Every single entry must be restated word for word.

○ ○ ○

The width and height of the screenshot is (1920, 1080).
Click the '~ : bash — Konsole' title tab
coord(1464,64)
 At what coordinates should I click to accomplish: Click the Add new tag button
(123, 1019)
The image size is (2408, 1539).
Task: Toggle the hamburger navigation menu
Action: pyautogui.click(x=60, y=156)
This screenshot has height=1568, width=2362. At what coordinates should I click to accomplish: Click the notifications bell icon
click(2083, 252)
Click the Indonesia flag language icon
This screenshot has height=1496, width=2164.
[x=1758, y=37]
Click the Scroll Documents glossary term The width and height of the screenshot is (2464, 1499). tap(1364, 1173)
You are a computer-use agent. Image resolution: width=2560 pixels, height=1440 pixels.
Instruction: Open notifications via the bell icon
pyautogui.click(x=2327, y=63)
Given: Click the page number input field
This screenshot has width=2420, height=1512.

○ ○ ○

__OUTPUT OF THE EXERCISE__:
The width and height of the screenshot is (1920, 1080).
Click the '~ : bash — Konsole' title tab
coord(1464,64)
 At what coordinates should I click to accomplish: Click the Add new tag button
(123, 1019)
The image size is (2408, 1539).
Task: Toggle the hamburger navigation menu
Action: pyautogui.click(x=60, y=156)
This screenshot has height=1568, width=2362. At what coordinates should I click to accomplish: Click the notifications bell icon
click(2083, 252)
Click the Indonesia flag language icon
This screenshot has height=1496, width=2164.
[x=1758, y=37]
Click the Scroll Documents glossary term The width and height of the screenshot is (2464, 1499). tap(1364, 1173)
You are a computer-use agent. Image resolution: width=2560 pixels, height=1440 pixels.
Instruction: Open notifications via the bell icon
pyautogui.click(x=2327, y=63)
Given: Click the page number input field
This screenshot has width=2420, height=1512.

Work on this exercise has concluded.